WORK TO COMPLETE:
Nothing but the lines from the one containing "The image size" through the end of the data below should appear in the answer, each exact and free of pictures.

=-=-=-=-=

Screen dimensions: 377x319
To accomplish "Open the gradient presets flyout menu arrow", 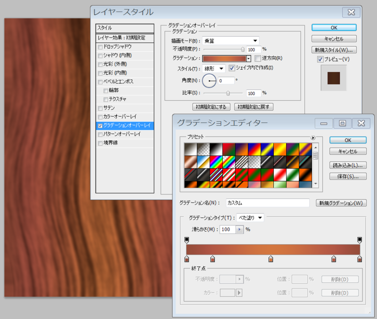I will pos(314,138).
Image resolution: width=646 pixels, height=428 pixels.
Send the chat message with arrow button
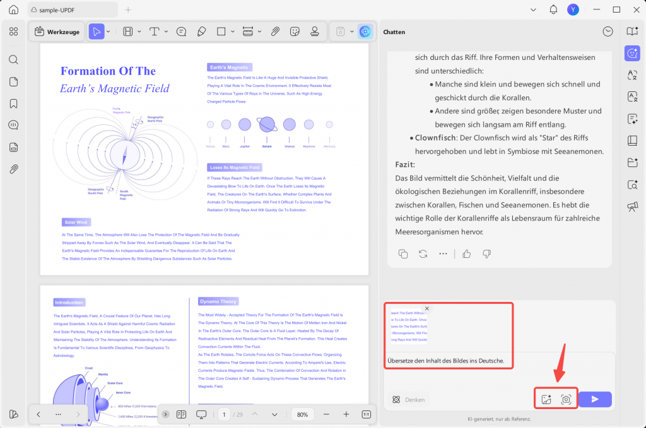coord(595,399)
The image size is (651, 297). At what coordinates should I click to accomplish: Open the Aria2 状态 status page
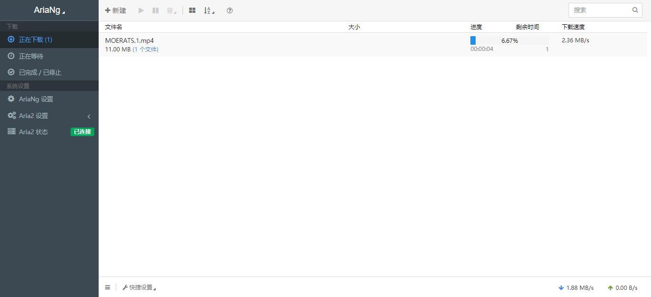click(33, 132)
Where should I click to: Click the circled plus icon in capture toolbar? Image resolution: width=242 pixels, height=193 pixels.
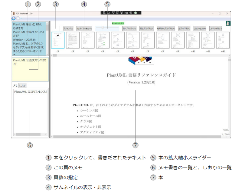[131, 13]
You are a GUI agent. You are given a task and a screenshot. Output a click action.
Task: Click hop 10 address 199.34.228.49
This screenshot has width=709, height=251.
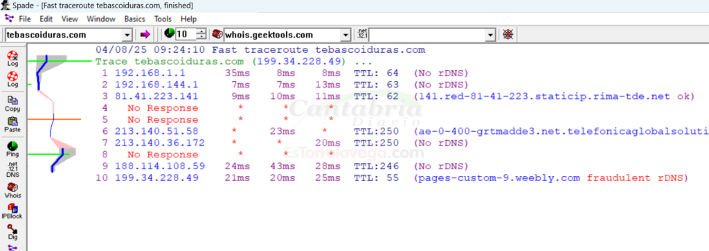point(157,178)
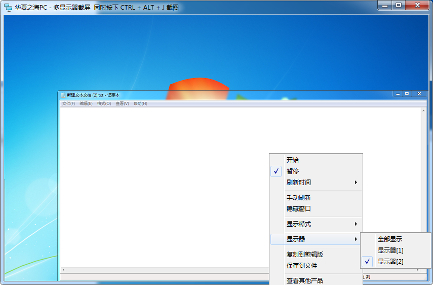Select 全部显示 in the monitor submenu
The height and width of the screenshot is (285, 433).
pos(390,239)
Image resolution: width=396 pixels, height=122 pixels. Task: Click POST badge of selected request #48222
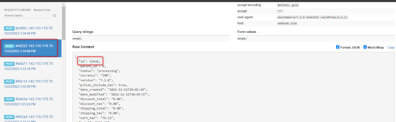coord(9,46)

=-=-=-=-=

EXERCISE RESULT:
The image size is (651, 297). At what coordinates should I click to accomplish: Open the Aria2 状态 status page
click(33, 132)
Where should I click to: Click the circled plus icon in capture toolbar? Image resolution: width=242 pixels, height=193 pixels.
[131, 13]
You are a GUI agent. You are given a task and a screenshot. Output a click action.
Task: Click hop 10 address 199.34.228.49
This screenshot has width=709, height=251.
point(157,178)
Select 全部显示 in the monitor submenu
The height and width of the screenshot is (285, 433).
pos(390,239)
Image resolution: width=396 pixels, height=122 pixels. Task: Click POST badge of selected request #48222
coord(9,46)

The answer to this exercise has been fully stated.